▶ Data on locating visible targets:
--------

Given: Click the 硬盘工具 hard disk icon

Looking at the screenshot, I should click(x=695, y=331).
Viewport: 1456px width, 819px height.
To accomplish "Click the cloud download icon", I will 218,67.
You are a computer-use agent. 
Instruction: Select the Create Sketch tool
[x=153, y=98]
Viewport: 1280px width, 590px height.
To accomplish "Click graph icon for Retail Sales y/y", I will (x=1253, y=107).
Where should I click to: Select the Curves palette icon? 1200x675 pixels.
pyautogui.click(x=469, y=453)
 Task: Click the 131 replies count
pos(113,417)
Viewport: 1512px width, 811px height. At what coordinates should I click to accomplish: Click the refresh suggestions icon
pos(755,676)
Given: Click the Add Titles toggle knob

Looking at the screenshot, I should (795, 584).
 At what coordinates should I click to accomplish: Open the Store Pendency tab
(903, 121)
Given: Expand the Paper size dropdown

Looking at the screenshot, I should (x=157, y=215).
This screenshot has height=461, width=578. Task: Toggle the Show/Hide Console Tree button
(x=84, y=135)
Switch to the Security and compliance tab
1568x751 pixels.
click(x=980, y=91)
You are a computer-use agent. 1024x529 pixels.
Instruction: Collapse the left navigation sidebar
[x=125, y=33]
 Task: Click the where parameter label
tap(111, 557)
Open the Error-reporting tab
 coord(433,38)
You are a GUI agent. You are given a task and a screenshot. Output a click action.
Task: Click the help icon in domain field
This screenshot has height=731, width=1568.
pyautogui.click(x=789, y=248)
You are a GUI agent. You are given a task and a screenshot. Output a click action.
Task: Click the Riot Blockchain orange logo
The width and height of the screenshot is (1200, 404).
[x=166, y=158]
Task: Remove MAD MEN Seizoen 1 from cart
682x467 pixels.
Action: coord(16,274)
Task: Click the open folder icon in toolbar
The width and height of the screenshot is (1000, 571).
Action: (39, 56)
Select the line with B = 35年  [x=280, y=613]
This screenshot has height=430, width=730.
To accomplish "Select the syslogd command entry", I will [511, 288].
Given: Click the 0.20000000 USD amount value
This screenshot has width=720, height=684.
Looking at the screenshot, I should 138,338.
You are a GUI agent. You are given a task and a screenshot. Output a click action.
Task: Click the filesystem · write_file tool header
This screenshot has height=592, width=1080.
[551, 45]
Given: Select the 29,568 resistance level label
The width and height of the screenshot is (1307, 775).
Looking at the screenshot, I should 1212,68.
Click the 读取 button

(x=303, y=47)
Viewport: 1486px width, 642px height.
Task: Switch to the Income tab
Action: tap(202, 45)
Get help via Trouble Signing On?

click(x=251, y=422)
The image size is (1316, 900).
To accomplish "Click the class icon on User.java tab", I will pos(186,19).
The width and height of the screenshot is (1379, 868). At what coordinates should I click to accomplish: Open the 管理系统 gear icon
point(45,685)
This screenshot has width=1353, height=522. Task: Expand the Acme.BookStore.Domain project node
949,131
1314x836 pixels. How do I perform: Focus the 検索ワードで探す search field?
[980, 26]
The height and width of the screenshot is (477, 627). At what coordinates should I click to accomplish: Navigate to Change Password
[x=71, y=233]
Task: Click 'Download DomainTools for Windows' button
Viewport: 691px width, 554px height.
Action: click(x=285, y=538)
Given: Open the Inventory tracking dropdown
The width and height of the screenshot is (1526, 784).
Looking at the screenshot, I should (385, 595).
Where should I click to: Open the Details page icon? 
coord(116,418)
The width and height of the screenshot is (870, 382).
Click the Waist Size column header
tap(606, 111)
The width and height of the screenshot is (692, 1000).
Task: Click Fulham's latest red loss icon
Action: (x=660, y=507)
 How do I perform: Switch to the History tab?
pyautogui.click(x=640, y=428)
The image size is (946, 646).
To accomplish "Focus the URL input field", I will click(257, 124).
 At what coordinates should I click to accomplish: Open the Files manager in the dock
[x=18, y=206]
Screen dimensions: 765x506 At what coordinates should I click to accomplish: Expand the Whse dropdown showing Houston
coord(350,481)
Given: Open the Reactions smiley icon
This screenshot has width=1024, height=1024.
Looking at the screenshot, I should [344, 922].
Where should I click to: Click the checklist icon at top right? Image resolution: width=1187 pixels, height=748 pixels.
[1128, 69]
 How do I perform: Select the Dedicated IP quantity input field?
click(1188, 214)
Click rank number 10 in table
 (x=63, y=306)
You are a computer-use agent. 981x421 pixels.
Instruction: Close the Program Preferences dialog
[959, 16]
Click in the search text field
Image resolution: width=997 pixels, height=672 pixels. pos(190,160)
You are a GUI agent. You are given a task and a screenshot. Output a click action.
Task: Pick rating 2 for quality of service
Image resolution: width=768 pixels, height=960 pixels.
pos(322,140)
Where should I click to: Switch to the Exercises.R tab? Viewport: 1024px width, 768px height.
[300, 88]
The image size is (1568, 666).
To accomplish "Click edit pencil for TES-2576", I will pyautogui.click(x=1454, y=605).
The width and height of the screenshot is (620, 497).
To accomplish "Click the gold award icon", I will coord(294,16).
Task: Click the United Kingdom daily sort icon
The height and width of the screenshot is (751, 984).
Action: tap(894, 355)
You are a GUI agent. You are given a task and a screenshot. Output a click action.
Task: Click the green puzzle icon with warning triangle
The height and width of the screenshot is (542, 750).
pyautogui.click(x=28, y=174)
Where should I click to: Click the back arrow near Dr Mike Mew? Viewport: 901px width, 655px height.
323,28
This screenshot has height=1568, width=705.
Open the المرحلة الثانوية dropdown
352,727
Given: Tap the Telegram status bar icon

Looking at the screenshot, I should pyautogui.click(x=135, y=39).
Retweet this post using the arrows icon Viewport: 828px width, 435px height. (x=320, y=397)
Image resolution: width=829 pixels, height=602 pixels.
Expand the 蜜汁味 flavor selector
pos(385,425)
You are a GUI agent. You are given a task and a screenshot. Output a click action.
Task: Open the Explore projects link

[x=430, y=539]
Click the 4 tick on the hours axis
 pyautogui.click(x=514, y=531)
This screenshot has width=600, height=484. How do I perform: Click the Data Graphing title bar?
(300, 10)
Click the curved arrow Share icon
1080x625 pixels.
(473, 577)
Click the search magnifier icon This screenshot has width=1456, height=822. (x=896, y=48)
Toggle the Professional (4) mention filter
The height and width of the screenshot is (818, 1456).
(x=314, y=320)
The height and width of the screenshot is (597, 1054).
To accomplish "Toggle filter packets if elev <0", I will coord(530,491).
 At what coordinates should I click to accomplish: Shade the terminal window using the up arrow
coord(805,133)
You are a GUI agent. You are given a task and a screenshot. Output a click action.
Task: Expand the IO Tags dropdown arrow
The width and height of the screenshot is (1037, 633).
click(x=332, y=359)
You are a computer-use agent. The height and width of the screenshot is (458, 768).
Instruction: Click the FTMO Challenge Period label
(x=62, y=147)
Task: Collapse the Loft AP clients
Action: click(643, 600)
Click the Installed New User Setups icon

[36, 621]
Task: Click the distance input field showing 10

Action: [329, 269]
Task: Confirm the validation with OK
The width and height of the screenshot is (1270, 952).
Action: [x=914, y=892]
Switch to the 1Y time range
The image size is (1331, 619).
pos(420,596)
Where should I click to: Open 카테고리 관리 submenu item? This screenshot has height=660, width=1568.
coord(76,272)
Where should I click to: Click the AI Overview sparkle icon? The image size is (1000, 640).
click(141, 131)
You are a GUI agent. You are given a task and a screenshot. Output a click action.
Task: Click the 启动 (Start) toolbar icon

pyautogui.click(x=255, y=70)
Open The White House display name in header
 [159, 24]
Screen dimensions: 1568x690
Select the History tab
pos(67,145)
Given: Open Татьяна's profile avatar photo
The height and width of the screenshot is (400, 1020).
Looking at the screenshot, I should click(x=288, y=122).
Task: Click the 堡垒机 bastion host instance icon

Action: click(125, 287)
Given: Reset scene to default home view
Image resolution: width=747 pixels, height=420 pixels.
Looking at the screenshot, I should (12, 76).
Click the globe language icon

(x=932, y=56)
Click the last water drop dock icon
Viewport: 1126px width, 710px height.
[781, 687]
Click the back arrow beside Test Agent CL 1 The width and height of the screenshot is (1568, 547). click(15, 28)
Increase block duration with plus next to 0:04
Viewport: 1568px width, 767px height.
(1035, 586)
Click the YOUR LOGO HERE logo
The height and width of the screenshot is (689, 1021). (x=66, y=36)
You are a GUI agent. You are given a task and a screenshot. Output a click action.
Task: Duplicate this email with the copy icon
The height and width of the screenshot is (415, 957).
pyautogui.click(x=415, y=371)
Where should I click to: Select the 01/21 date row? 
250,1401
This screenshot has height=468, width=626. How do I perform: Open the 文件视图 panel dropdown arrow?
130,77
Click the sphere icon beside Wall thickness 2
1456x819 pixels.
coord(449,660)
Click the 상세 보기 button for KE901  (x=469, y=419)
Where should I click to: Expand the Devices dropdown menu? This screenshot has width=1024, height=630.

--------

▶ What is required: Echo the rows starting at the first one and ending at the line that contains "will (x=1253, y=107).", with both ends included.

▶ Written solution:
Given: Click the 硬盘工具 hard disk icon

Looking at the screenshot, I should click(x=695, y=331).
Viewport: 1456px width, 819px height.
To accomplish "Click the cloud download icon", I will 218,67.
You are a computer-use agent. 
Instruction: Select the Create Sketch tool
[x=153, y=98]
Viewport: 1280px width, 590px height.
To accomplish "Click graph icon for Retail Sales y/y", I will (x=1253, y=107).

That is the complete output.